* _Stated exercise_: Reproduce, without any change, the part of the records that begins with the line containing "The height and width of the screenshot is (346, 625)." and ends with the line containing "click(443, 63)", including both of those lines.

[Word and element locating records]
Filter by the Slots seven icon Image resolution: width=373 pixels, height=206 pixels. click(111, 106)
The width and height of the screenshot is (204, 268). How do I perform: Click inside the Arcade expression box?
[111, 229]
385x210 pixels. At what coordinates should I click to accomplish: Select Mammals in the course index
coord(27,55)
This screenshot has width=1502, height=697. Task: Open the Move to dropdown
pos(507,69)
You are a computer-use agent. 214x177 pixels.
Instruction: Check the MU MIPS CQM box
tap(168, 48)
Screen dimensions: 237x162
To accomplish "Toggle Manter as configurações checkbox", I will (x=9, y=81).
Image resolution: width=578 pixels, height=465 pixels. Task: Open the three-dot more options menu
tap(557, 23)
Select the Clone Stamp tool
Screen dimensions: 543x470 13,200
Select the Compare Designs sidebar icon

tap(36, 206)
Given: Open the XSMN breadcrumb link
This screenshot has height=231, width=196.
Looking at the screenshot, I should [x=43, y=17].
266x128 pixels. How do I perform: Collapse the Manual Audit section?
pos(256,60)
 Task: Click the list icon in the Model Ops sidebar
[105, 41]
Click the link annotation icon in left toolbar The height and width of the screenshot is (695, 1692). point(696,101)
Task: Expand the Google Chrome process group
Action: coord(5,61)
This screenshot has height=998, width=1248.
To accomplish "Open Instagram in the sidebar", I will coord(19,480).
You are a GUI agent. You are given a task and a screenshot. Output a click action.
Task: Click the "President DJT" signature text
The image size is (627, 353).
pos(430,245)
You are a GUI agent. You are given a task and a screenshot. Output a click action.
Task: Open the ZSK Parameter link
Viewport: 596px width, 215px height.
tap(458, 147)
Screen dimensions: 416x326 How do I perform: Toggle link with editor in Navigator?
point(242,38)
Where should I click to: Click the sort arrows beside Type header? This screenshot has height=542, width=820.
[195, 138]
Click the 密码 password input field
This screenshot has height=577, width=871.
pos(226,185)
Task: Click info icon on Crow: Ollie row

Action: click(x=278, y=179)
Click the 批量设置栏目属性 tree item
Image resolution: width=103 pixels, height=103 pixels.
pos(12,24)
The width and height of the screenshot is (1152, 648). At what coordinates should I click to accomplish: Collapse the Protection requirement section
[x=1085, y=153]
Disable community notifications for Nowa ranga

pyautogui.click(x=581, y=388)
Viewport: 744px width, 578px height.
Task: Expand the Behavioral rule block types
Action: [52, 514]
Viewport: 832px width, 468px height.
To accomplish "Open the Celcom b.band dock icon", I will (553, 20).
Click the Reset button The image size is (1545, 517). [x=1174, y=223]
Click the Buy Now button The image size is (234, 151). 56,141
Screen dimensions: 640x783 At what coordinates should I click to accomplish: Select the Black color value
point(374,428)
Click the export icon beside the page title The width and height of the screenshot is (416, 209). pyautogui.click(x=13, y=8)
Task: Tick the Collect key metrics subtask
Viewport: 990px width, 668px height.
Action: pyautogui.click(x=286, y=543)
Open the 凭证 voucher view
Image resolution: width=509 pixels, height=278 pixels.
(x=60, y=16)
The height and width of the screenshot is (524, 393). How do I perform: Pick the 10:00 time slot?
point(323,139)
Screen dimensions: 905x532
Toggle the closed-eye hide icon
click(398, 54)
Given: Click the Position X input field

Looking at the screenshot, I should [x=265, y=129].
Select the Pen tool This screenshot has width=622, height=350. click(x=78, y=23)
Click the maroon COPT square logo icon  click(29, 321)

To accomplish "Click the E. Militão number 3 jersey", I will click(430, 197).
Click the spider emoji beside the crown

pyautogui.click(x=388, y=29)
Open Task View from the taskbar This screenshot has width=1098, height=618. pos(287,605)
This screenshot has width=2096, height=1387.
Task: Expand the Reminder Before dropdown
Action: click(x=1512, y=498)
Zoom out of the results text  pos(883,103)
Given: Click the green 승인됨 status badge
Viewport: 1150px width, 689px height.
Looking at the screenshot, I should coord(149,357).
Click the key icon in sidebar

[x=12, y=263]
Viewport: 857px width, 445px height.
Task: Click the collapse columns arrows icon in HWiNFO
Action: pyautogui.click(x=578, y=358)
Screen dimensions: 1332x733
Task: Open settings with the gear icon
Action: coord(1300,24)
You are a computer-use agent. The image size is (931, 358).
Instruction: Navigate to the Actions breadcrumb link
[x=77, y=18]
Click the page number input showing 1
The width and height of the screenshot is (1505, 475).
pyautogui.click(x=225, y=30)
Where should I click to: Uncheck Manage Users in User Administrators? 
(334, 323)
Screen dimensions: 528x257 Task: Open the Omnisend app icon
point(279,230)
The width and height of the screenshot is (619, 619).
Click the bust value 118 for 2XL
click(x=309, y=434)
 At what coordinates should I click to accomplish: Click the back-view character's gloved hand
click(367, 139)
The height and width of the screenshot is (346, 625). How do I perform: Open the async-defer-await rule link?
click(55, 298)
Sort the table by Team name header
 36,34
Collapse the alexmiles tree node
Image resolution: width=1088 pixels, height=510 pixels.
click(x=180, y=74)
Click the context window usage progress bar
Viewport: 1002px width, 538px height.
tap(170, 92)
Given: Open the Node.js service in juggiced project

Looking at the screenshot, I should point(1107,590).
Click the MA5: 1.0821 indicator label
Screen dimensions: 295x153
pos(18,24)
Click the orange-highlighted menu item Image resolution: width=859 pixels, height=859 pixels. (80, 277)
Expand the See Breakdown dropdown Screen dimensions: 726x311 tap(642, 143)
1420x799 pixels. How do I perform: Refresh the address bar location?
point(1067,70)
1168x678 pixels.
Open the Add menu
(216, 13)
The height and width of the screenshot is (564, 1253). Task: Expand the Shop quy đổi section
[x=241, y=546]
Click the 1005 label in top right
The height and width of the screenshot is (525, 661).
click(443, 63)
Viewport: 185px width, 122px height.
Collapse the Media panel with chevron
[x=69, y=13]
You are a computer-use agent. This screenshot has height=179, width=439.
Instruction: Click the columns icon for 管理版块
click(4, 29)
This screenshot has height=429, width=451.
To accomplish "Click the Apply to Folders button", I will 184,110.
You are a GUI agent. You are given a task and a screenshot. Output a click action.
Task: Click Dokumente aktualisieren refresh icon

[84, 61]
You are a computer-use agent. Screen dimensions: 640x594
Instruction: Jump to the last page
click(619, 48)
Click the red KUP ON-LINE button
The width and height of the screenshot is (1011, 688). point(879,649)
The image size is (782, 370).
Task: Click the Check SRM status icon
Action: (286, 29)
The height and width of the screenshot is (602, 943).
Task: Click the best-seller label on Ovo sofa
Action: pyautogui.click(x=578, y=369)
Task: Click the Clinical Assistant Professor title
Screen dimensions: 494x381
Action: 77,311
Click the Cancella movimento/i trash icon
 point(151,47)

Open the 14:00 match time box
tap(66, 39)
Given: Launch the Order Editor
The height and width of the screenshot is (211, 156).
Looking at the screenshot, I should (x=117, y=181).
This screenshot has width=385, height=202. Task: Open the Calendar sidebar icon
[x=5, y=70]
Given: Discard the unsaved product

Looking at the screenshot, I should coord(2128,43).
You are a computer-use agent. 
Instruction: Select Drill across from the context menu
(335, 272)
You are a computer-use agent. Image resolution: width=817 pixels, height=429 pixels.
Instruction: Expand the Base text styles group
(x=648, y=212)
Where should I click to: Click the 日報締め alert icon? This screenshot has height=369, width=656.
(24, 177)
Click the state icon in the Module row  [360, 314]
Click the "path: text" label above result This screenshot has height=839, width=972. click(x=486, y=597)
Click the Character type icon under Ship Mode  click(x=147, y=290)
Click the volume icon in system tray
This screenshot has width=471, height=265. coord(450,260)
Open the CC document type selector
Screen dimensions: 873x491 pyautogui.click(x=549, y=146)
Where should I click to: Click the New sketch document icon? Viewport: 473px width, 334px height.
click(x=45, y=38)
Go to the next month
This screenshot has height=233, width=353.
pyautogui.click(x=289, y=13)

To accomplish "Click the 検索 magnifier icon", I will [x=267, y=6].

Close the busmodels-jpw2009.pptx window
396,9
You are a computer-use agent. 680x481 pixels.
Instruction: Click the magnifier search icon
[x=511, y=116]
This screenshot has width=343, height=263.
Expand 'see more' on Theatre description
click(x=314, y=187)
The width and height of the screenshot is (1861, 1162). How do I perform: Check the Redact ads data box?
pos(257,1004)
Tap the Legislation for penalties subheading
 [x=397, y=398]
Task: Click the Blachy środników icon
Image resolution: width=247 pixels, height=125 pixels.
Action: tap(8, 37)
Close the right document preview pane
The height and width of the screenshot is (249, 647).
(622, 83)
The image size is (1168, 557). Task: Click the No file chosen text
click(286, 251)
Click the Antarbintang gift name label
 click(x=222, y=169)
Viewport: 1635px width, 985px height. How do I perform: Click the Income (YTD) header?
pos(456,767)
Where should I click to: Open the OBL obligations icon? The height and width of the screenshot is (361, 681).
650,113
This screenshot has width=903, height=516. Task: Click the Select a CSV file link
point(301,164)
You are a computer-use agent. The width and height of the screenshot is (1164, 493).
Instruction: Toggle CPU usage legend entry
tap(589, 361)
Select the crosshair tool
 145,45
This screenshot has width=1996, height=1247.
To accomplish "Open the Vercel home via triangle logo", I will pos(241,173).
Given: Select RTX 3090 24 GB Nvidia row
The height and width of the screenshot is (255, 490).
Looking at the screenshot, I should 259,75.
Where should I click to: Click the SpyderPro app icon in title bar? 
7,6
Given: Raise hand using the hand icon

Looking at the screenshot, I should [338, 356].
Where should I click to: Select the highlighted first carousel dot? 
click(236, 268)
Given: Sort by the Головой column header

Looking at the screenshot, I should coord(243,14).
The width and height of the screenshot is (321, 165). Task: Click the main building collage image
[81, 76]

* _The result_:
The height and width of the screenshot is (346, 625). How do I perform: Open the async-defer-await rule link?
click(55, 298)
Sort the table by Team name header
 36,34
Collapse the alexmiles tree node
Image resolution: width=1088 pixels, height=510 pixels.
click(x=180, y=74)
Click the context window usage progress bar
Viewport: 1002px width, 538px height.
tap(170, 92)
Given: Open the Node.js service in juggiced project

Looking at the screenshot, I should point(1107,590).
Click the MA5: 1.0821 indicator label
Screen dimensions: 295x153
pos(18,24)
Click the orange-highlighted menu item Image resolution: width=859 pixels, height=859 pixels. (80, 277)
Expand the See Breakdown dropdown Screen dimensions: 726x311 tap(642, 143)
1420x799 pixels. How do I perform: Refresh the address bar location?
point(1067,70)
1168x678 pixels.
Open the Add menu
(216, 13)
The height and width of the screenshot is (564, 1253). Task: Expand the Shop quy đổi section
[x=241, y=546]
Click the 1005 label in top right
The height and width of the screenshot is (525, 661).
click(443, 63)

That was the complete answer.